AIM OF THE TASK
Output every line of the entries below as a JSON list of strings, one string per line, skipping blank lines. Leave the pictures out of the list.
* start RAW DATA *
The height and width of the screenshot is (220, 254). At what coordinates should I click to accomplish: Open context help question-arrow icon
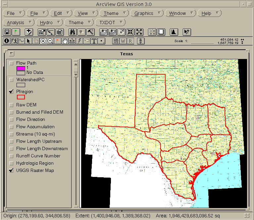(187, 32)
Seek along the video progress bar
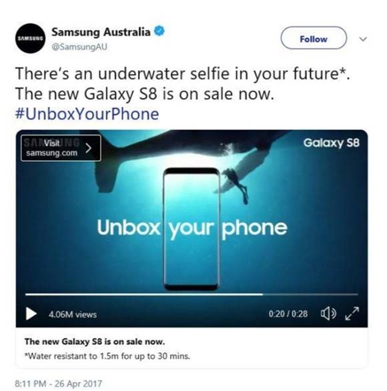 coord(191,294)
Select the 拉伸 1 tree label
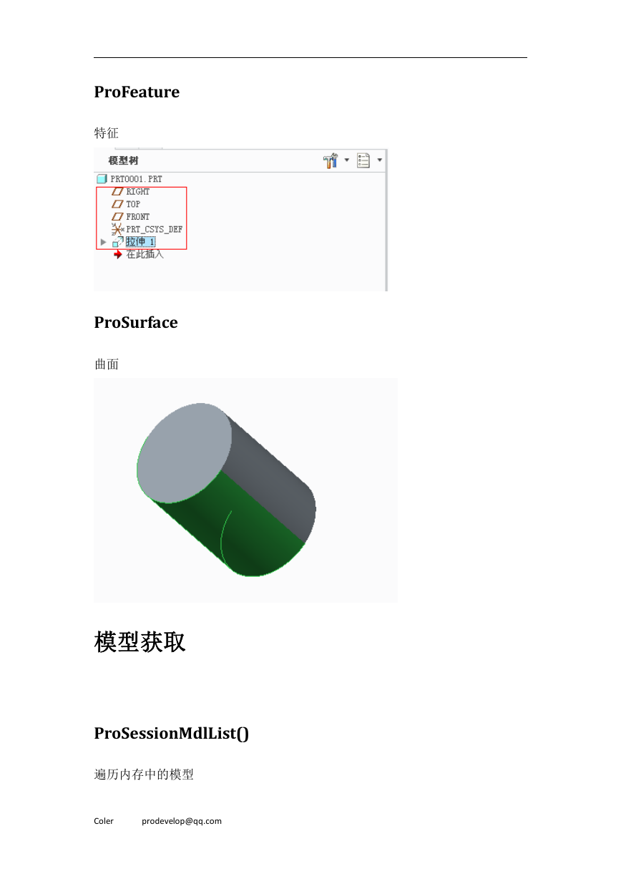This screenshot has height=879, width=621. point(141,242)
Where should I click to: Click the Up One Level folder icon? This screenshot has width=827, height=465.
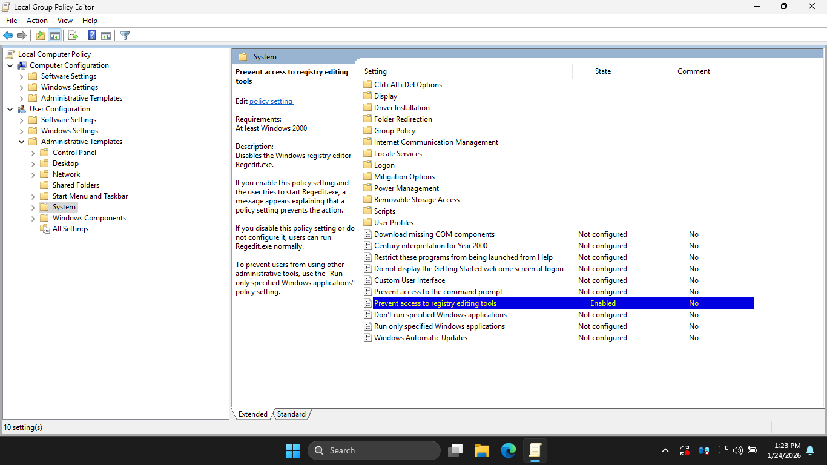[41, 36]
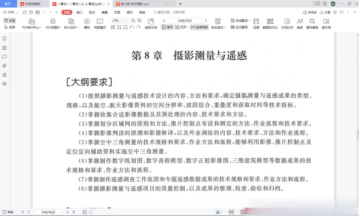Image resolution: width=359 pixels, height=216 pixels.
Task: Toggle 连续阅读 continuous reading mode
Action: coord(199,27)
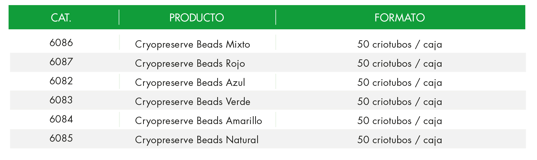Image resolution: width=537 pixels, height=160 pixels.
Task: Click the CAT. column header
Action: pyautogui.click(x=61, y=18)
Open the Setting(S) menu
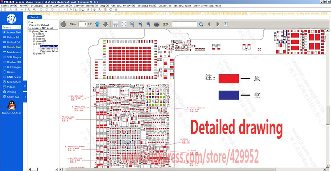The image size is (331, 171). pyautogui.click(x=37, y=6)
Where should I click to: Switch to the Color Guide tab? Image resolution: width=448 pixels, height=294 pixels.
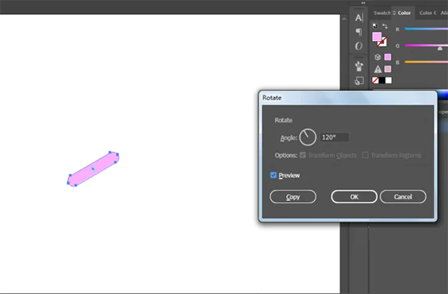click(x=428, y=13)
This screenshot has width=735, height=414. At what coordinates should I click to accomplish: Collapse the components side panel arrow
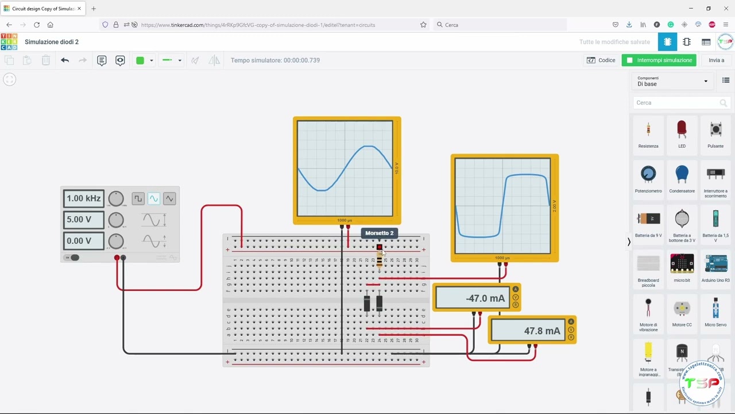(x=629, y=242)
* end RAW DATA *
FINAL RESULT
[
  "The height and width of the screenshot is (220, 254). At what coordinates should I click to accomplish: Open context help question-arrow icon",
  "(187, 32)",
  "Seek along the video progress bar",
  " coord(191,294)",
  "Select the 拉伸 1 tree label",
  "This screenshot has height=879, width=621. point(141,242)",
  "Where should I click to: Click the Up One Level folder icon? This screenshot has width=827, height=465.",
  "[41, 36]",
  "Image resolution: width=359 pixels, height=216 pixels.",
  "Task: Toggle 连续阅读 continuous reading mode",
  "Action: coord(199,27)",
  "Image resolution: width=537 pixels, height=160 pixels.",
  "Task: Click the CAT. column header",
  "Action: pyautogui.click(x=61, y=18)",
  "Open the Setting(S) menu",
  "The image size is (331, 171). pyautogui.click(x=37, y=6)",
  "Where should I click to: Switch to the Color Guide tab? Image resolution: width=448 pixels, height=294 pixels.",
  "click(x=428, y=13)",
  "This screenshot has width=735, height=414. At what coordinates should I click to accomplish: Collapse the components side panel arrow",
  "(x=629, y=242)"
]